What the task asks —
Write out the forum replies about a long-distance relationship again, starting with "deejay1112 (welcome to" and going on through "once a year.", and swap "weekends" for "holidays".

If you meet up at a half-way point, you're only an hour and a half away from each other. If you think it's worth the old college try, then you could meet up on the off-chance and see how it goes.
 
I was in such a relationship one time, and it didn't work out, but not because of the distances.

Personally, I couldn't do a distance-relationship because personal contact is too important to me and I know that about myself. You, however, might be different and I have known several couples who have successfully pulled off a thriving relationship for quite a long time over large distances. However, in these cases, the couples had lived together before jobs and whatnot forced living in different cities. Meeting over the internet, without that initial real-time connection is a bit harder.

Meet up--somehow--as often as you can so you can get to know him and see him interact with the world, and you. That way, you can get and keep a realistic view of him and not build up a view of him that may not be real.

Good luck--I hope this works out for you.
 
This might sound kind of funny, LilVirgin, but you might actually be in a bit better of a position being apart, especially in such early stages of the relationship - I've seen friends/couples where one of them uproots and moves to be near the other and the chemistry quickly fades or there's a bit of bitterness or resentment as an undercurrent about the move, and whether it's changing schools, jobs, moving away from family, etc. it's a big step that one half of the couple undertook because they thought they were madly in love and it trumped all practical reasons to stay. And then they break up and one of them feels so disconnected and miserable.

deejay1112 (welcome to JUB by the way!) has a good point about meeting halfway though. You could do that, or visit each other/stay with each other on weekends or something and see how it goes. Just be careful about making any big step - I'm not saying that people don't move to be close to each other and the relationship thrives, but I've heard my friends bemoan just the opposite enough times that I'd be a bit cautious!
 
3 hours is not bad at all. If you really like him then go for it, get to know him. It's the internet era, everybody travels.
 
If you two have the means to travel meet him, but take the usual precautions until you feel comfortable. Someone you know ought to know what you're up to b
 
You're lucky that he's 3 hours away.

A group of my best friends live in the next time and climate zone, we only visit each other at least once a year.
 
I started out 3 hours away from the guy I've been with for 13 years now. :)

Drive back and forth, or take the bus. Even flew once.

Given data —
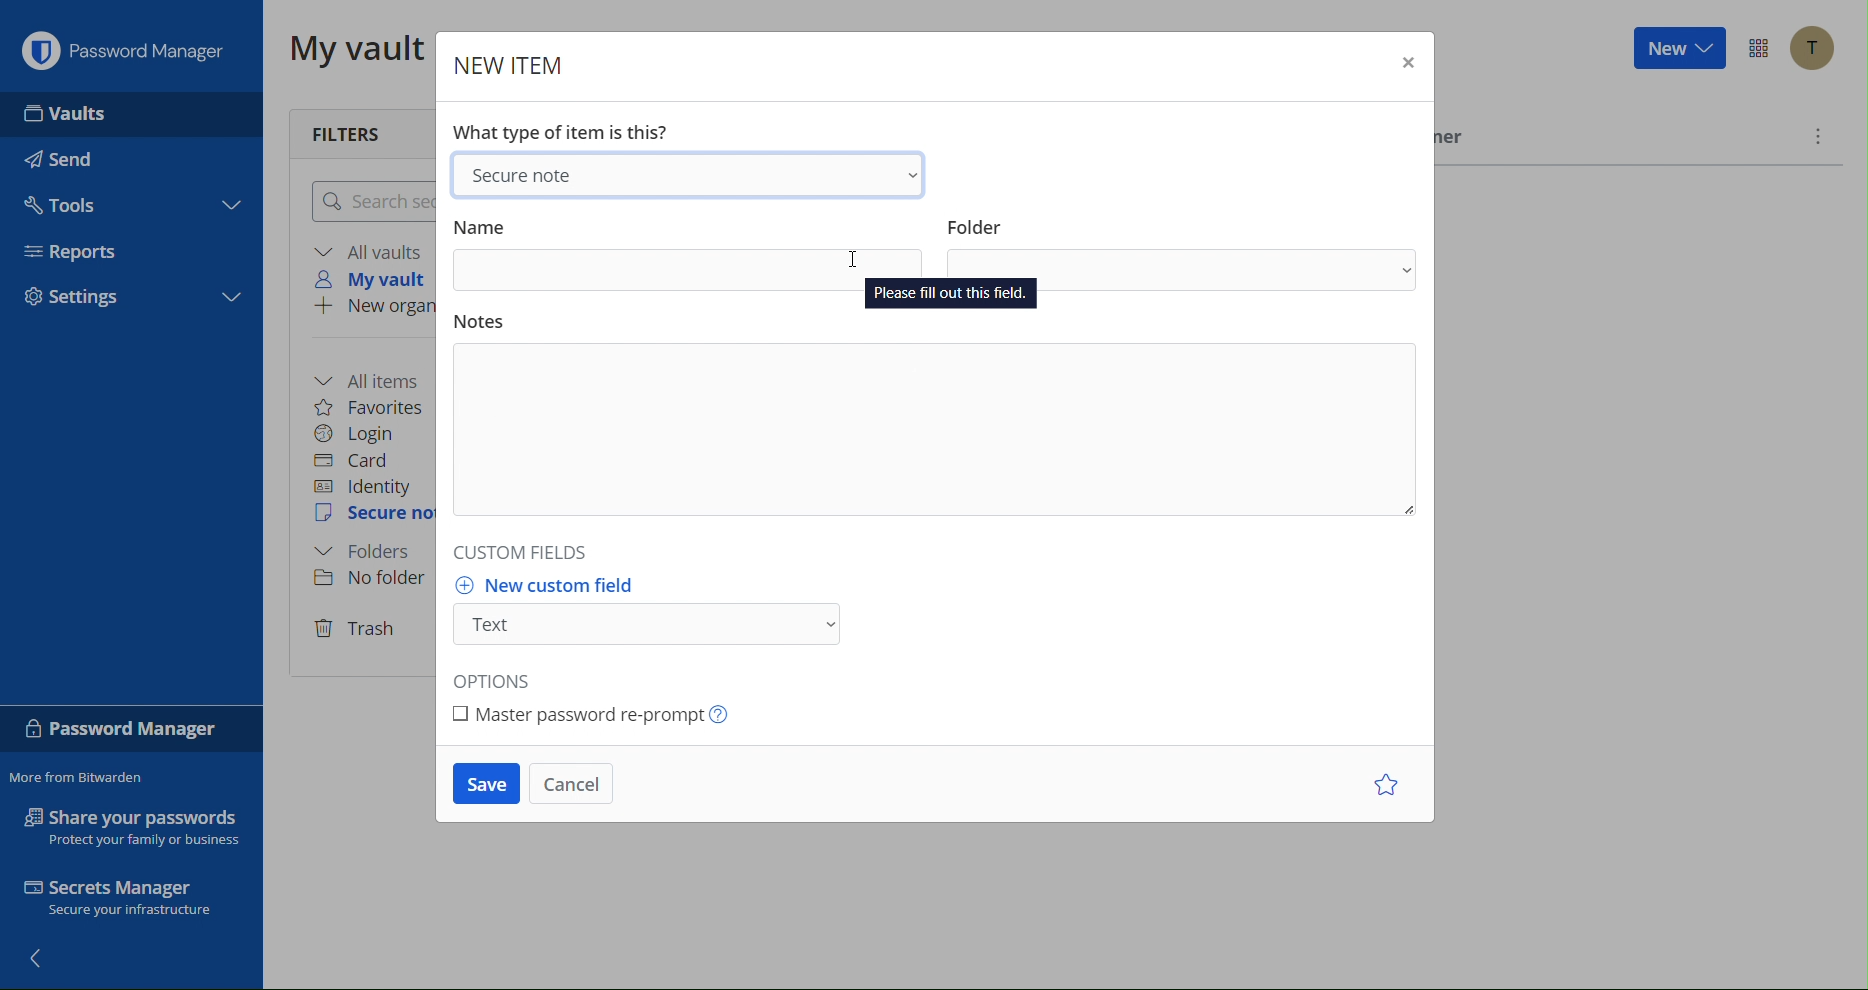 The width and height of the screenshot is (1868, 990). Describe the element at coordinates (648, 612) in the screenshot. I see `New custom field` at that location.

Result of this task —
deejay1112 (welcome to JUB by the way!) has a good point about meeting halfway though. You could do that, or visit each other/stay with each other on holidays or something and see how it goes. Just be careful about making any big step - I'm not saying that people don't move to be close to each other and the relationship thrives, but I've heard my friends bemoan just the opposite enough times that I'd be a bit cautious!
 
3 hours is not bad at all. If you really like him then go for it, get to know him. It's the internet era, everybody travels.
 
If you two have the means to travel meet him, but take the usual precautions until you feel comfortable. Someone you know ought to know what you're up to b
 
You're lucky that he's 3 hours away.

A group of my best friends live in the next time and climate zone, we only visit each other at least once a year.